Given problem
Rewrite the rows starting at the line that contains "Click the Figma Slides icon in legend" and ending at the line that contains "The height and width of the screenshot is (802, 1038).", with "checkbox" replaced by "check box" and all else unchanged. Omit the pictures from your answer.

Supplied information
— Begin —

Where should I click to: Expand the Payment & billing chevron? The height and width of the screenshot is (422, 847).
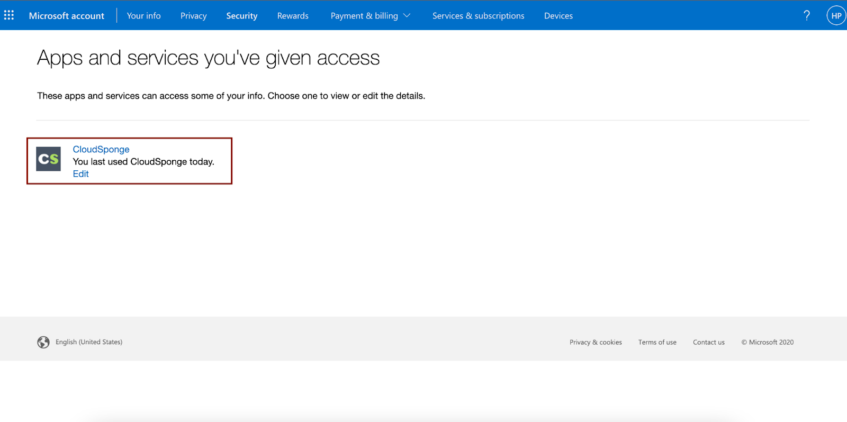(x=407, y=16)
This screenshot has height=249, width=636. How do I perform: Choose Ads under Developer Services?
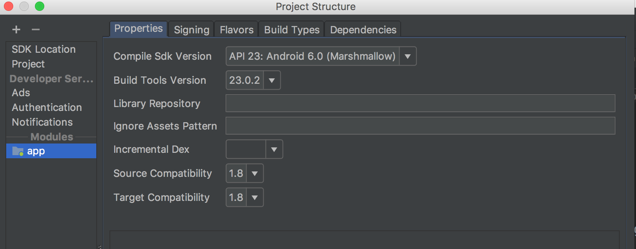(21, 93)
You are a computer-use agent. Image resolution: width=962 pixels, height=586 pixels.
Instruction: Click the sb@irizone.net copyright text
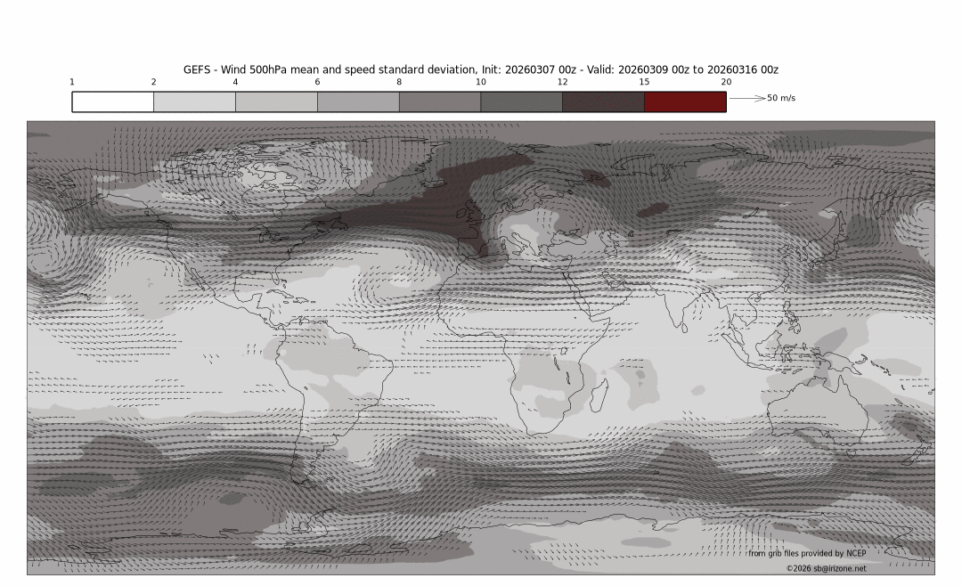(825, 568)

— End —
— Begin —

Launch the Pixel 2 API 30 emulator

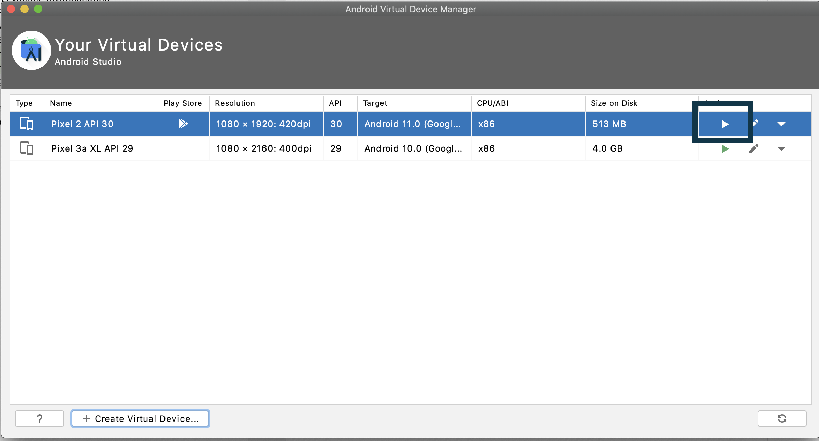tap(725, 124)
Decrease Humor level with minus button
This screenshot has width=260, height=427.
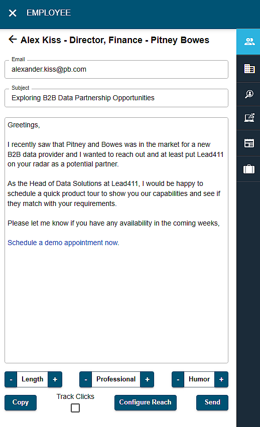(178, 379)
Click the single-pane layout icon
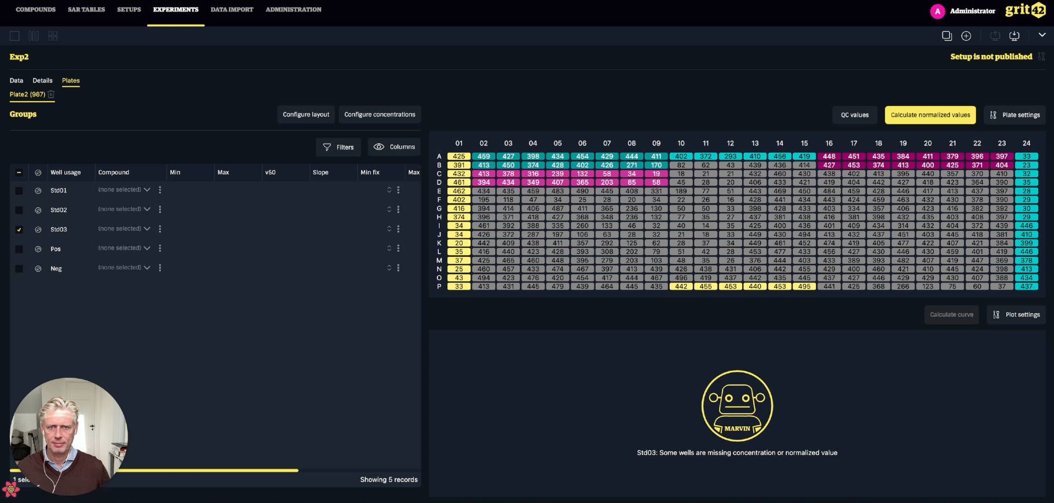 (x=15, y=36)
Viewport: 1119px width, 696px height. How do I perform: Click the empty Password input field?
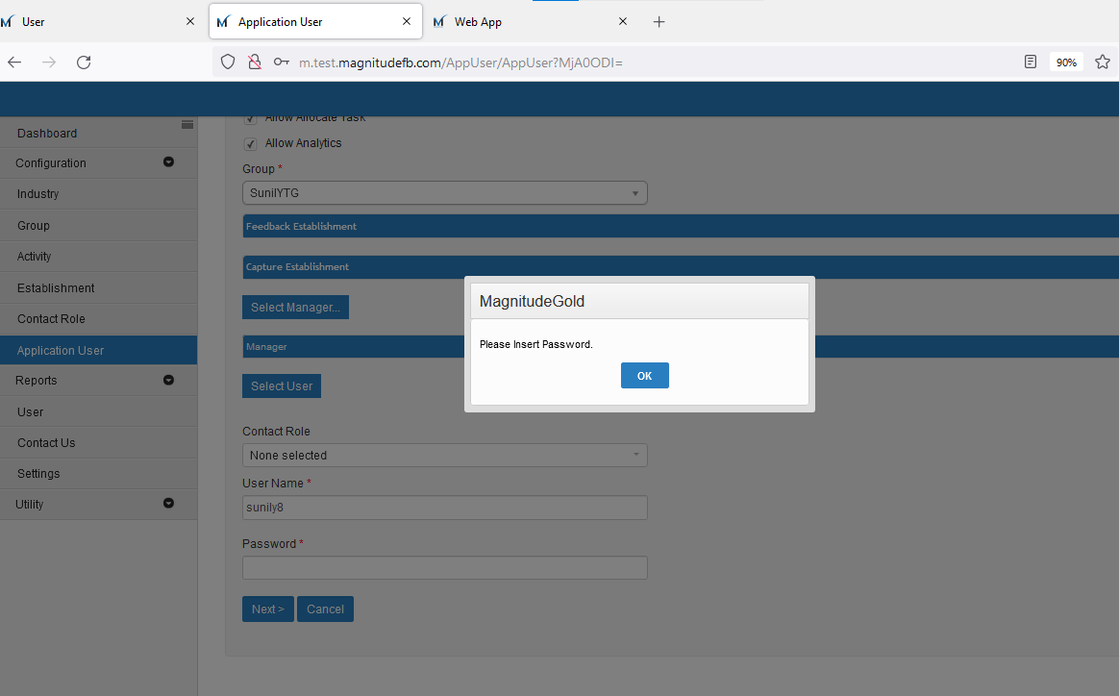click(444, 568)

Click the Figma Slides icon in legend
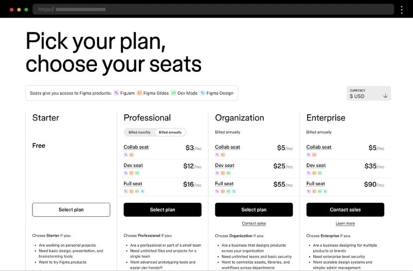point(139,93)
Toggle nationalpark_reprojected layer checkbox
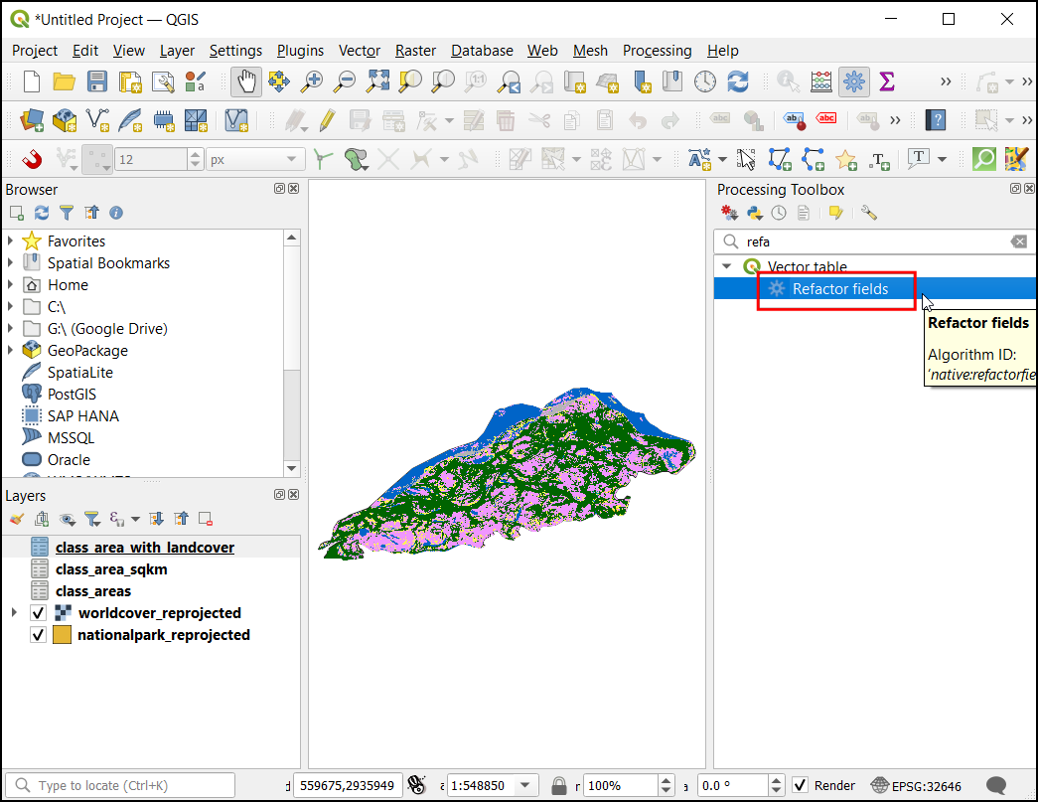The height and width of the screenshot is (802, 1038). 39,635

— End —
— Begin —

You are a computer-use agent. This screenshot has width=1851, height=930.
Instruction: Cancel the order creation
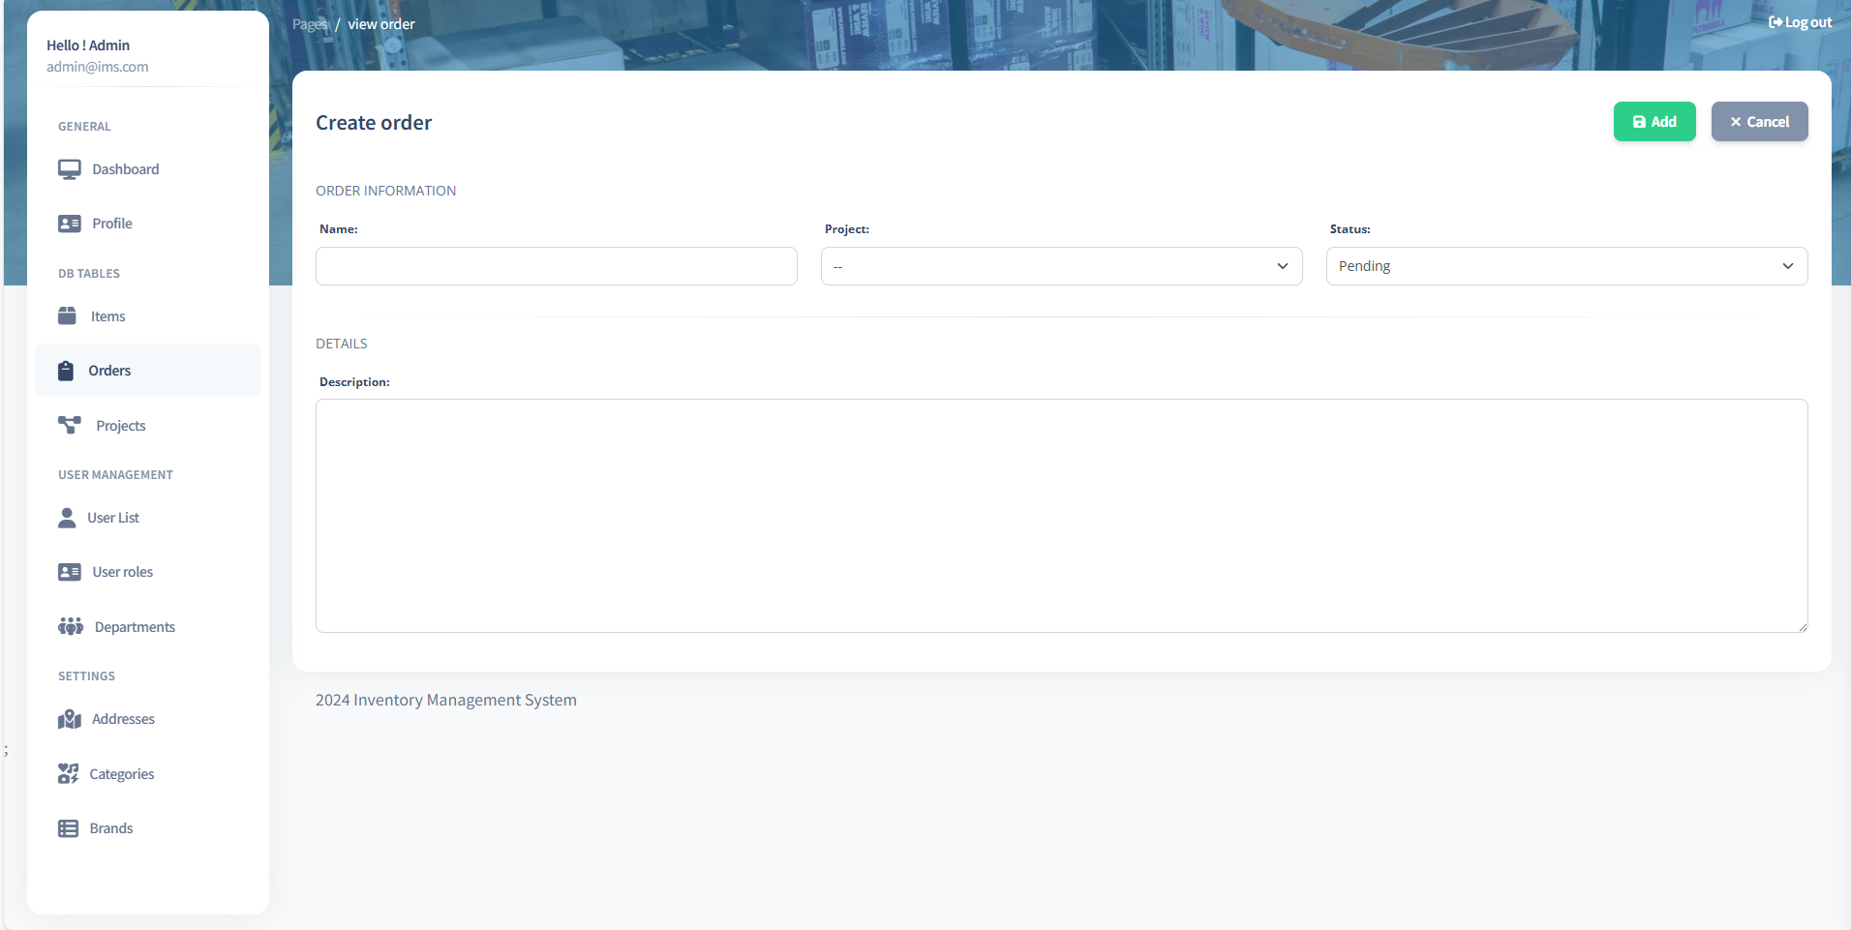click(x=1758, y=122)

— End —

Response to the task
Click the Figma Slides icon in legend
point(139,93)
Toggle nationalpark_reprojected layer check box
The height and width of the screenshot is (802, 1038). 39,635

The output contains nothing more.